Ischemic heart failure occurs when cardiac tissue is deprived of oxygen. When the ischemic insult is severe enough to cause a loss of critical amounts of cardiomyocytes, this loss initiates a cascade of detrimental events, including formation of scar tissue, ventricular wall thinning, pressure overload, ventricular remodelling (overstretching of viable cardiac cells to sustain cardiac output), heart failure, and eventual death. Restoring damaged heart muscle tissue therefore represents a fundamental mechanistic strategy to treat heart failure. However, conventional heart failure therapies still focus on unloading of the heart by blocking the heightened activity of the adrenergic and related neuro-endocrine systems. This 40-year-old concept has fuelled the development of systemic drugs that were clinically quite effective though no profoundly innovative therapies have been carried to clinical fruition since then.
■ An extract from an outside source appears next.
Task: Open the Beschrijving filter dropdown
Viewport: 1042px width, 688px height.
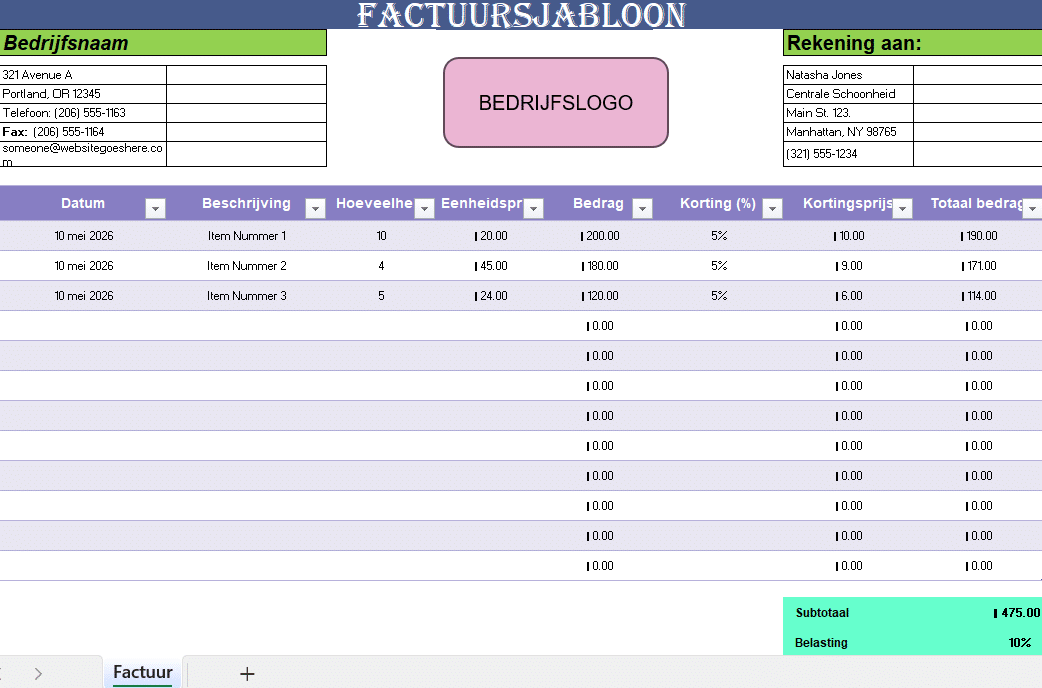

The TRAIN-HEART network is founded on the assumption that heart failure therapy needs ground-breaking concepts to fuel the development of a completely novel class of therapeutics. We propose to focus on non-coding RNA molecules and non-coding RNA-based mechanisms that are exquisite for the cardiomyocyte to target essential and highly localized biological mechanisms, which avoids noise from distant systemic effects.
The TRAIN-HEART network puts forward 3 key objectives that will equip fellows with a unique blend of scientific competences to drastically advance the cardiovascular field towards new targets, safe, specific and tolerable RNA therapeutics, and distinct delivery systems suitable for gene therapy:
1. To elucidate the disease mechanisms contributing to the development ischemic heart failure at the level of molecular genomics and identify new therapeutic targets.
2. To study the mechanism of action of RNA therapeutics capable of silencing or stimulating ncRNA targets currently in preclinical development for ischemic heart failure, improve its affinity and specific binding capacity for their targets and assess most tolerable dose and best route of administration.
3. To design and implement novel drug delivery systems (nanoparticles) for efficient in vivo delivery of two previously identified RNA therapeutics in the (damaged) myocardium.
To expand the state-of-the-art in RNA therapeutics, a new generation of innovation-minded researchers is needed who are able to overcome present challenges and develop effective solutions for the personalised treatment of ischemic HF. TRAIN-HEART’s proposition is to train a set of 15 high-potentials who are able to explore and translate pathogenic insights, accelerate the development of existing RNA therapeutics, and effectively implement innovative drug delivery systems to improve safety and therapeutic efficacy. Research and training are offered at the intersection of cardiovascular biology, functional genomics and drug development by anetwork of 25 PIs from 9 world-class academic teams in various disciplines and 8 non-academic partners of which 6 comapnies, the European Society of Cardiology, and the Dutch cardiovascular patient association Harteraad.